Comparing thousand of file names

This week I am moving all my files from one server to another. I use Filezilla to download them to my machine, and will later upload them to the new server. Unfortunately, the connection gets broken from time to time and I do not remember which folders have been downloaded and where I broke off. What to do?

First I looked for existing solutions and found Beyond Compare. I spent half an hour trying to figure it out, but gave up. It was probably too advanced for me, I just wanted to check if all the files had been downloaded. I couldn't care less about file size, date stamp, crc verification, ...
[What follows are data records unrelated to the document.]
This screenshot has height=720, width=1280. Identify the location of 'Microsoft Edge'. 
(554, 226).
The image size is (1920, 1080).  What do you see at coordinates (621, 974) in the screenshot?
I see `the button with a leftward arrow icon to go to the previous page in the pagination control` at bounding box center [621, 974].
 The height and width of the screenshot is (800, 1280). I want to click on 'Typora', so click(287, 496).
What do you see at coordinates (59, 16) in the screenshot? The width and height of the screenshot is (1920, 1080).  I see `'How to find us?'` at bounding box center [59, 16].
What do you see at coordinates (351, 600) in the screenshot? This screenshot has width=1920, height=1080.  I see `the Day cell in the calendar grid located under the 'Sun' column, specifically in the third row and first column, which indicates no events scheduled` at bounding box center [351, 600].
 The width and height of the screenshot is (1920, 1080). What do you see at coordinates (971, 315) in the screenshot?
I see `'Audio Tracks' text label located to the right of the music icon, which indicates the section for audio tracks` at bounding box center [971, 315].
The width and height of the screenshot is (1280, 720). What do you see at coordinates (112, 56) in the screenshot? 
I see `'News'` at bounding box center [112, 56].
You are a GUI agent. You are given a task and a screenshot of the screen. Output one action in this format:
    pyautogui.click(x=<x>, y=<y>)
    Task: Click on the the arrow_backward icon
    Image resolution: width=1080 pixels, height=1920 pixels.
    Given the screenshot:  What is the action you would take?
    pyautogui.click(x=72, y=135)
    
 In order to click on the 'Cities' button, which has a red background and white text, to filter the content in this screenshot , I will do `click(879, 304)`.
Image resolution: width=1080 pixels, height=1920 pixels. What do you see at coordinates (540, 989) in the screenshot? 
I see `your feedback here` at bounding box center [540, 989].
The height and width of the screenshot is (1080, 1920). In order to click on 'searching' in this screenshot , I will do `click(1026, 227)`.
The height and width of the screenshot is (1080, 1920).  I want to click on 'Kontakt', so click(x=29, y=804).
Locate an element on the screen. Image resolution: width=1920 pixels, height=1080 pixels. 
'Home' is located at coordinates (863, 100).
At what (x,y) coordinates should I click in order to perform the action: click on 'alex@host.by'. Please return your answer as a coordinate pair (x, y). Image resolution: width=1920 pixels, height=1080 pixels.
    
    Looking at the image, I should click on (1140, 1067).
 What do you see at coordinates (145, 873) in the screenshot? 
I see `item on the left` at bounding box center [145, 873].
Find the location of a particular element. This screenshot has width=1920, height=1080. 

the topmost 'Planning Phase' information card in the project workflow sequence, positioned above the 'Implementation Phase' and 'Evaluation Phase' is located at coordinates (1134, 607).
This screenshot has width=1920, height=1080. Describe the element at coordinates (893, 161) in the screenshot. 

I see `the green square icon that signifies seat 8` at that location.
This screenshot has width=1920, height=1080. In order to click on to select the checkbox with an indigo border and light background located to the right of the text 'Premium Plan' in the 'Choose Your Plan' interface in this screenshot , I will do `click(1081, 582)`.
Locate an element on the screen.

So, I wrote my own php script. Found code that goes through all the files in all sub folders of a given folder and adds up their sizes. Not what I wanted, but easy enough to edit to my needs. The code used stack (array) and not recursion to get to all the folders. It used array_shift(array) that pulls an element off the stack.

I ran it on the server and saved the paths to a mysql table. Then I exported the table, imported it into my local mysql and edited the code to fill a table with the downloaded paths. Finally I ran a query to show which files were missing either locally on the server.

The server table had 8190 records and the local one 8090. After having indexed the path fields the query ran fast and displayed 297 records:

server local
dirsize.php NULL
pmachinefree/1.jpg NULL
pmachinefree/2.jpg NULL
pmachinefree/3.jpg NULL
pmachinefree/4.jpg NULL
---
NULL pmachinefree/images/uploads/påske.jpg
NULL pmachinefree/images/uploads/påske22.jpg

2 comments:

Anonymous said...

Its a nice solution, but I think using an FTP client that supports resuming would have been easier :)

damezumari said...

Filezilla supports resuming, but I think the queue is lost when I turn off the machine.

Anyway, the query only came up with newer files not being downloaded, so I was doing OK.